Advances in Dynamic Graph Neural Networks: Capturing Temporal Patterns in Evolving Graph Structures

Dynamic graph neural networks (DGNNs) aim to bridge the gap between traditional static graph neural networks and the inherent temporal dependencies of real-world dynamic graphs, enabling more authentic modeling of complex network evolution.

This paper provides a comprehensive review of dynamic graph neural networks (DGNNs), which have emerged as a powerful tool for effectively learning from graph-structured data that evolves over time. The key highlights are: Background on dynamic graphs: The paper introduces the concepts of discrete-time dynamic graphs (DTDGs) and continuous-time dynamic graphs (CTDGs), highlighting the differences in how they capture temporal information. Taxonomy of DGNN models: The paper categorizes existing DGNN models based on how they incorporate temporal information, including stacked architectures that combine GNNs and sequence models, integrated architectures that merge spatial and temporal modeling, and various techniques like matrix perturbation, temporal random walks, and point processes. Challenges and future directions: The review discusses the current limitations of DGNNs, such as scalability, handling heterogeneous information, and the lack of diverse graph datasets. It also outlines potential future research directions, including adaptive and memory-enhanced models, inductive learning, and theoretical analysis. Applications and benchmarks: The paper summarizes the commonly used datasets, prediction tasks, and benchmarks for evaluating DGNN performance, noting the dominance of node classification and link prediction tasks. Overall, this comprehensive survey provides a thorough understanding of the state-of-the-art in dynamic graph representation learning and highlights the significant progress made in this rapidly evolving field.

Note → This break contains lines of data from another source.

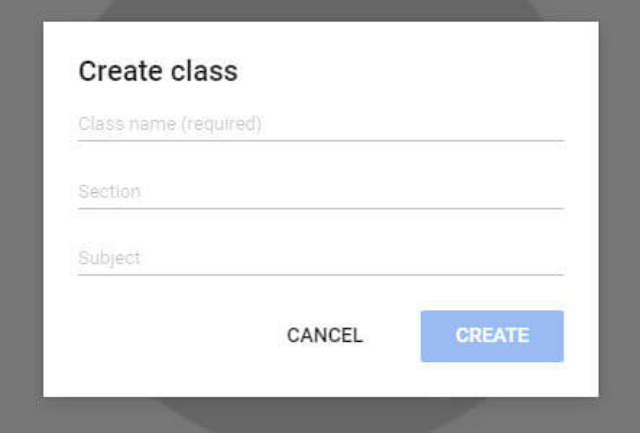The width and height of the screenshot is (640, 433).
Task: Click the empty white space left of CANCEL
Action: pos(160,336)
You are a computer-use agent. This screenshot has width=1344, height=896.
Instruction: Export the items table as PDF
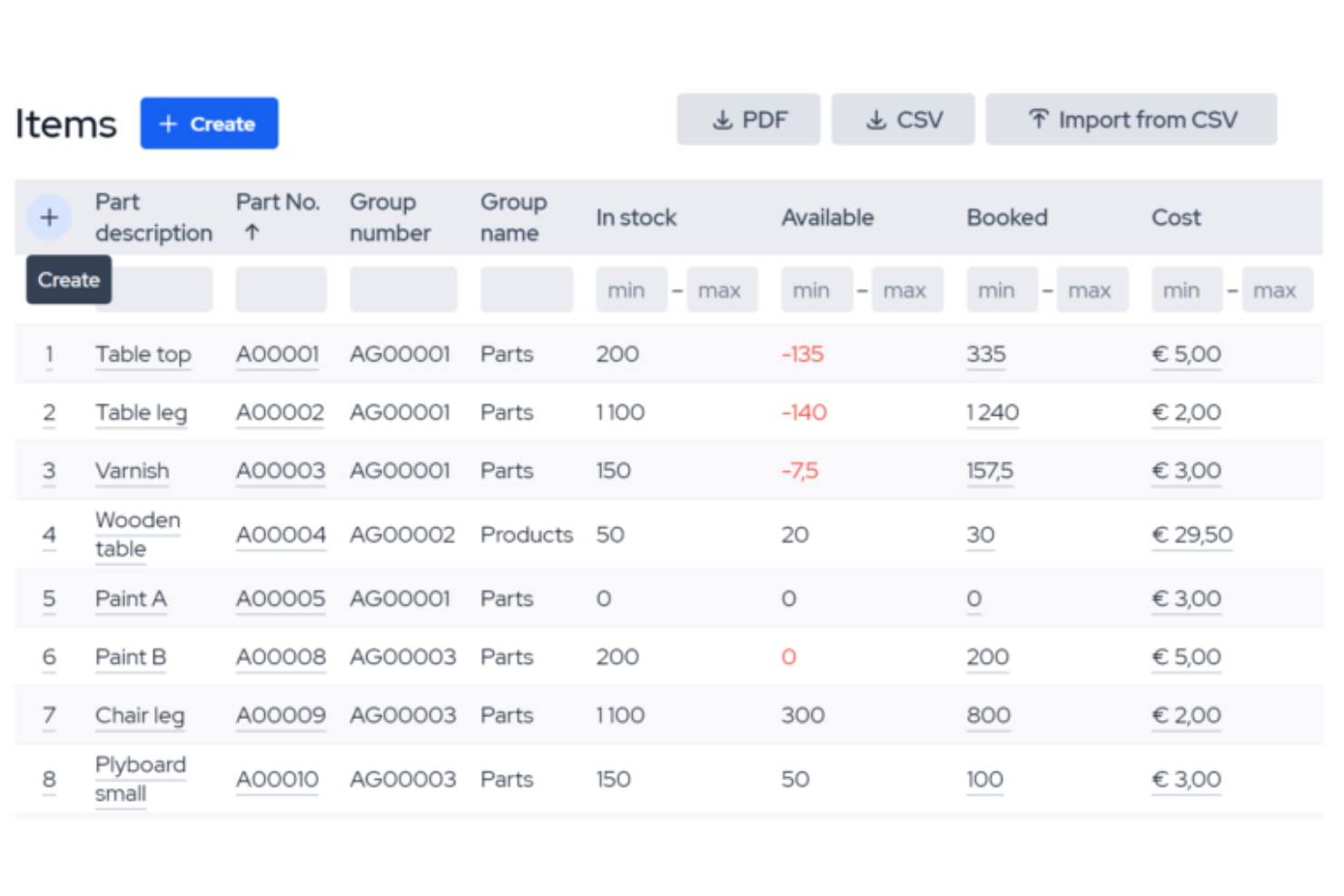(x=748, y=119)
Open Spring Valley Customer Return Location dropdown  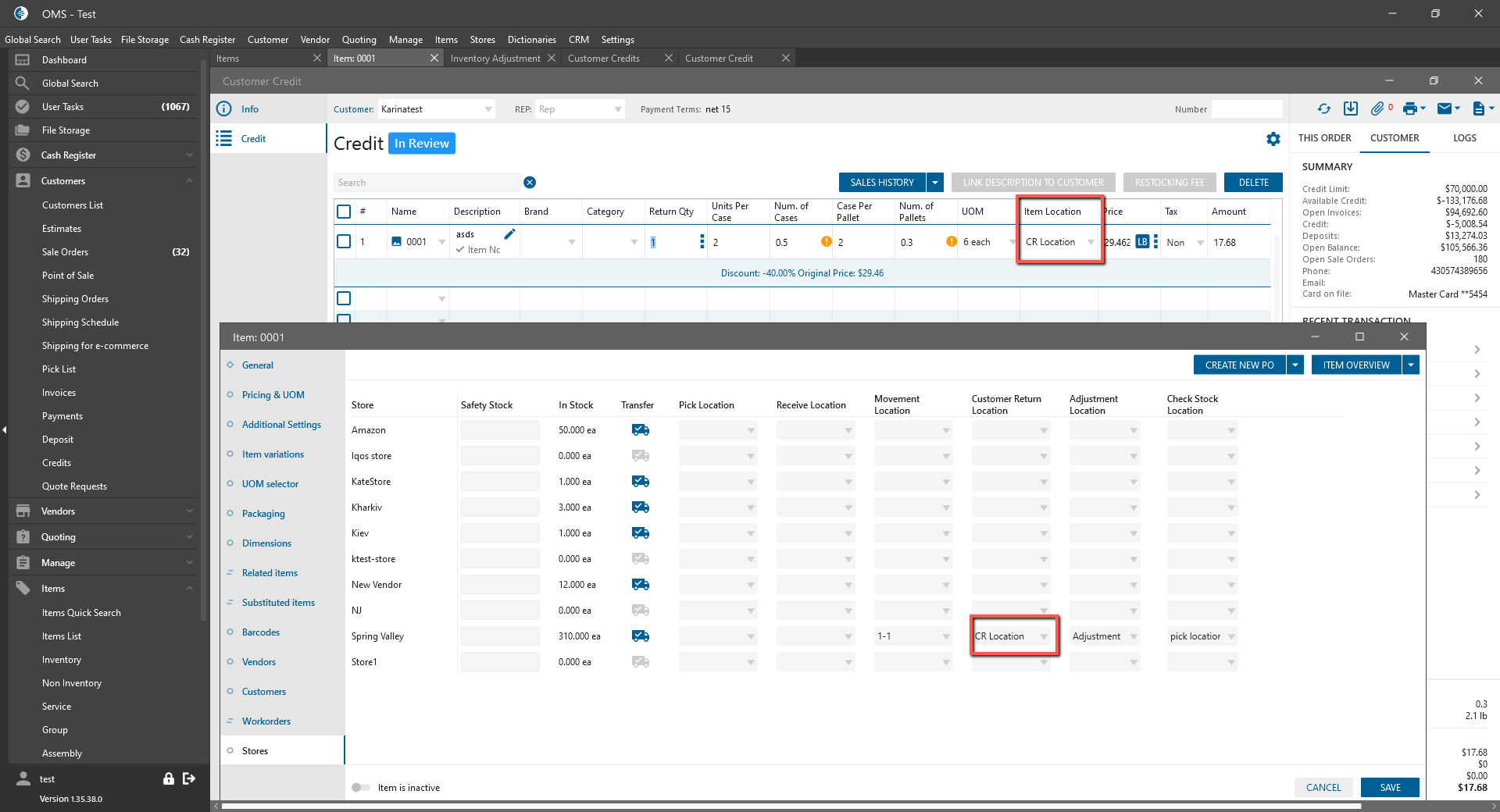1044,636
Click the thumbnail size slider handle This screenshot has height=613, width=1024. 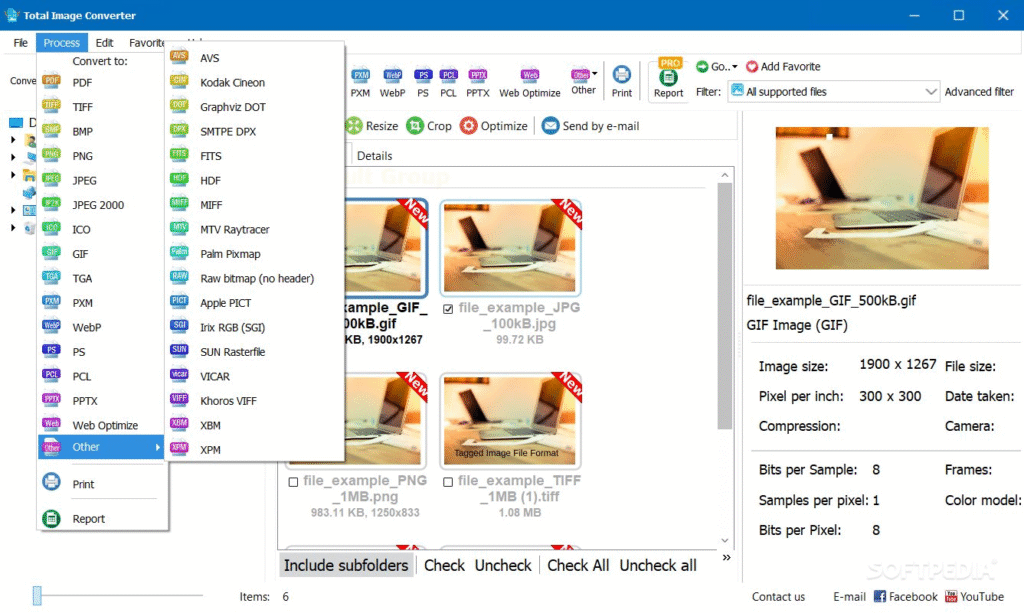click(x=37, y=597)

"Graph neural networks (GNNs) have emerged as a powerful tool for effectively mining and learning from graph-structured data, with applications spanning numerous domains." "Dynamic graphs provide a more realistic representation of real-world systems and networks, as they can model structural and attribute information that evolves over time." "Recently, researchers have integrated GNNs with sequence learning to develop dynamic GNN models, enabling the modeling of both structural features and temporal dependencies within dynamic graphs."

"Dynamic graphs provide a more realistic representation of real-world systems and networks, as they can model structural and attribute information that evolves over time." "Recently, researchers have integrated GNNs with sequence learning to develop dynamic GNN models, enabling the modeling of both structural features and temporal dependencies within dynamic graphs."